Ali Al Jenabi, a people smuggler described as “the Oskar Schindler of Asia”

Kevin Rudd put people smuggling at the centre of his anti-refugee rhetoric in April 2009, when he declared that people smugglers were the “absolute scum of the earth”. Tony Abbott says it is an “evil trade”.

Yet, one of the refugees assisted by Ali Al Jenabi (whose story is told in the new book The People Smuggler) recently said, “I think he is the best smuggler. He had a good heart. He was not hard, not a greedy person”.

In 2010, the Labor government introduced legislation to create a new offence of providing advice and material support to assist an asylum seeker to get to Australia even if that assistance is entirely for humanitarian reasons. The new offence is clearly aimed at family members, refugee communities and supporters and makes them potentially subject to ASIO surveillance.

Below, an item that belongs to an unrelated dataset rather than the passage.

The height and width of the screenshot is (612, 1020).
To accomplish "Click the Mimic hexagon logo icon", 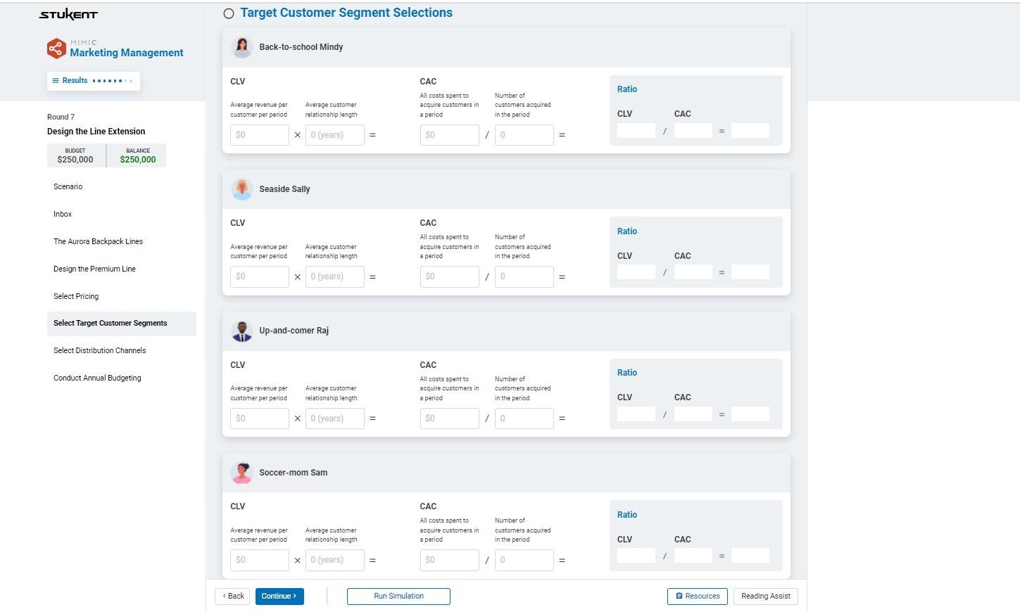I will click(x=56, y=48).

There are mandatory sentences of a minimum five years jail (of which three years must be served before any chance of parole) for people smuggling offences. While the government has stopped imposing these against the poor Indonesian fisher folk who crew the asylum boats, they are still imposed on anyone helping organise boats to Australia. This requirement has been attacked by judges for failing to account for the circumstances of those charged. In March 2014 a Victorian judge pointed out the ridiculousness of sending Lamis Hameed Sami Alli Baighi to jail, a refugee himself who helped organise his family members to get here.

Who are the smugglers?

There is no evidence that international criminal networks are organising asylum boats to Australia. Most often travel arrangements are made by local or refugee communities, motivated by a mix of profit and altruism. Indeed, several UNHCR-registered refugees have served sentences in Australian jails for people smuggling offences.

One such UNHCR Iraqi-Iranian refugee, Hadi Ahmadi, had twice attempted to get to Australia himself. In 2010 he was convicted for assisting 911 asylum seekers to come to Australia – yet 886 of them were found to be refugees.

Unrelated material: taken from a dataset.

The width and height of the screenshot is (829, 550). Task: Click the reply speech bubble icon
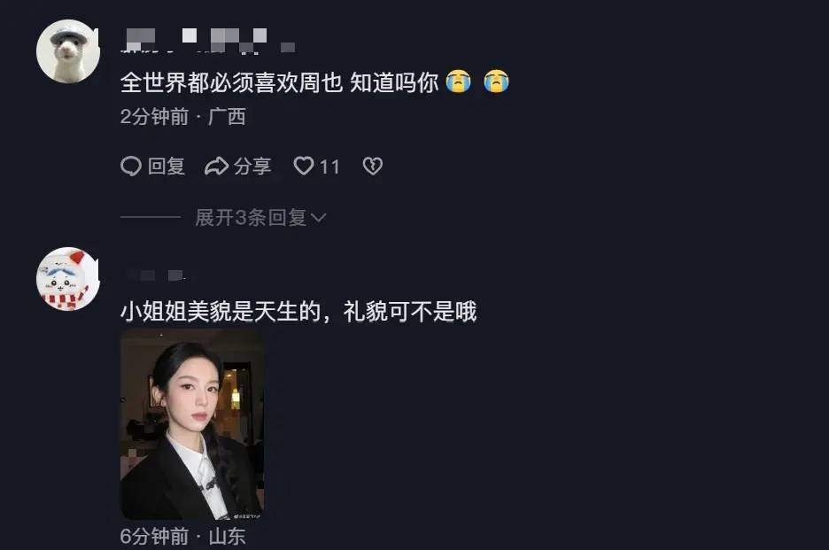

Ten of 16 people convicted for people smuggling between 2001 and 2006 were indeed refugees themselves.

The government tries to blame a “people smugglers’ business model”– as if it was people smuggling that was driving asylum seekers to seek protection in Australia, talking of “a sophisticated million-dollar product” marketed by smugglers. But the fact is unauthorised travel to Australia is driven by the needs of people fleeing persecution in Afghanistan, Pakistan, and Sri Lanka. Individuals such as Hadi Ahmadi and Ali Al Jenabi provide a humanitarian service to asylum seekers desperately needing protection but who are denied the possibility of official entry to Australia.

Many asylum seekers remain stranded en route to Australia in poor countries that have not signed the Refugee Convention and do not accept refugees, like Malaysia and Indonesia.

The simple fact is that without unauthorised travel agents, asylum seekers would not get to Australia.

Boat turnbacks cost lives

Governments are now trying to claim the humanitarian high ground, saying that efforts to “stop the boats” are designed to stop asylum seekers making dangerous boat journeys and avoid deaths at sea. They are nothing of the sort.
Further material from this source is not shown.